Qualche giorno fa è stata celebrata la giornata internazionale delle donne e delle ragazze nella scienza: lo stereotipo duro a morire è quello secondo cui la scienza non è fatta per le donne. Anche la cultura, secondo Lei, soffre le conseguenze di questo luogo comune?
“Il pregiudizio che accompagna le donne è attivo in ogni ambito professionale e spesso anche personale. In alcuni certamente più che in altri. Ci vogliono donne davvero straordinarie per riuscire a superarlo e neanche loro ci riescono sempre, laddove qualunque uomo, anche mediocre, parte avvantaggiato dall’esserne libero”.
Lei è a favore delle quote rosa?
“Le quote femminili (ho sempre trovato il termine rosa piuttosto derisorio) sono una soluzione imperfetta per un mondo ingiusto. Quindi sì, sono favorevole. È inutile raccontarci che quando veniamo scartate l’unico criterio è il merito dei nostri colleghi maschi. Lo stesso vale per tutti gli ambiti di discriminazione, nei quali le affirmative action si sono rivelate uno strumento politico molto importante per le minoranze e per i gruppi tradizionalmente discriminati. Penso al razzismo negli Stati Uniti, o alle discriminazioni contro i dalit in India. Ovviamente riflettono l’ingiustizia che tentano di riparare e dovrebbero essere concepite come un tamponamento temporaneo, una strada verso una società più giusta che – insieme all’istruzione e ad altri strumenti politici – possono concorrere a creare”.
L’essere donna ha mai rappresentato un ostacolo nel suo percorso professionale?

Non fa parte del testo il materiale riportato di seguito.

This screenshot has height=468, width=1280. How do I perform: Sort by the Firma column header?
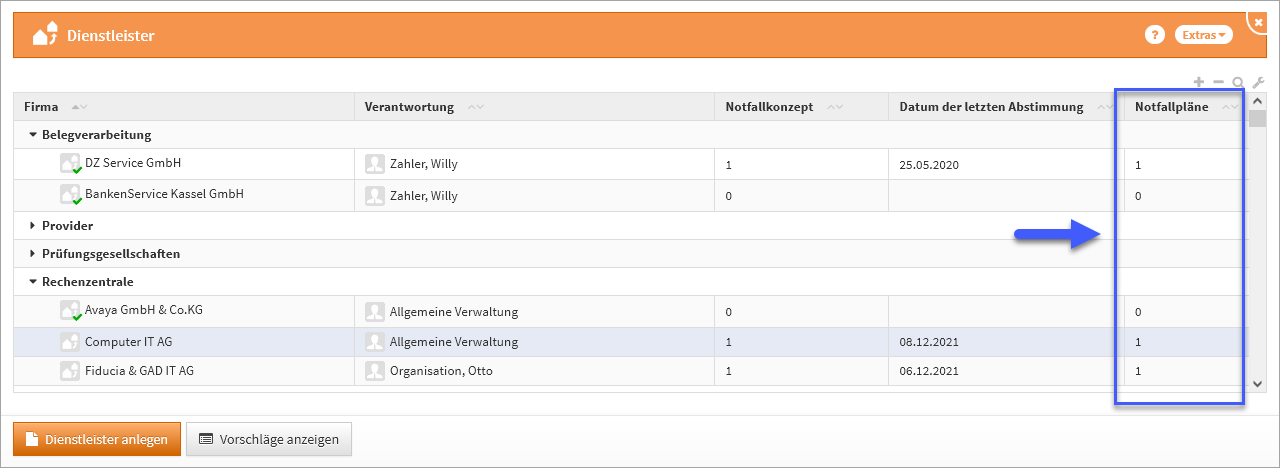41,107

“Non sono mai stata orientata alla carriera, quindi non saprei. Di certo ha reso alcune circostanze più complesse o spiacevoli. L’interazione con il personaggio di Mimmo Mennulato in Sono ateo e ti amo è un esempio realistico delle situazioni spinose in cui può trovarsi una donna in cerca di lavoro. Posso dire che nel mio ambito professionale ho visto molti uomini mediocri scavalcare donne più meritevoli di loro e molti capi trattare con molto più favore e riguardo colleghi uomini cui veniva accordata in automatico una maggiore credibilità. Una volta, durante un colloquio per un quotidiano che stava per nascere, mi venne anche chiesto se fossi “fidanzata”, cosa che a un uomo non sarebbe mai accaduta. Il quotidiano comunque è fallito dopo qualche mese”.
Che donne sono le protagoniste del suo libro e come nasce l’idea di questo suo romanzo?

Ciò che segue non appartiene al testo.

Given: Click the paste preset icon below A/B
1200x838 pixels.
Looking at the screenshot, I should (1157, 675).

“Sono ateo e ti amo è il mio primo romanzo, fatto di storie che si sono certamente nutrite della mia esperienza personale. La storia di Ulna, in particolare, riflette le tribolazioni affrontate da una giovane donna di comprovata professionalità che tenta di tornare a vivere in Sicilia e riporta abbastanza fedelmente alcuni dialoghi fra me e potenziali datori di lavoro a Palermo. Adele rappresenta lo smarrimento di chi, pure viaggiando in Paesi lontani, si porta frammenti di una terra dalla quale vive distante. Elena è invece il risvolto dolceamaro di un ritorno dovuto a una situazione dolorosa, dalla quale però scaturisce la forza per un cambiamento importante”.

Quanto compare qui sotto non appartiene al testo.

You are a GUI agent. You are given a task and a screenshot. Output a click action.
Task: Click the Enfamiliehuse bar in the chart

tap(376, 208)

Qual è il suo rapporto con la Sicilia?
“Oggi è molto più sereno e risolto di qualche anno fa, di quando ad esempio ho pubblicato questo romanzo. Qualche tempo fa il mio amico Pap Khouma, scrittore di origine senegalese ormai italiano, disse durante la presentazione di un mio libro che io gli sembravo più “emigrata” di quanto non fosse lui. E probabilmente è stato davvero così per molto tempo. Dopo anni all’estero e a Milano, vissuti forse con una sensazione di incompletezza, sono andata oltre il ritorno, essendo andata a vivere a Malta”.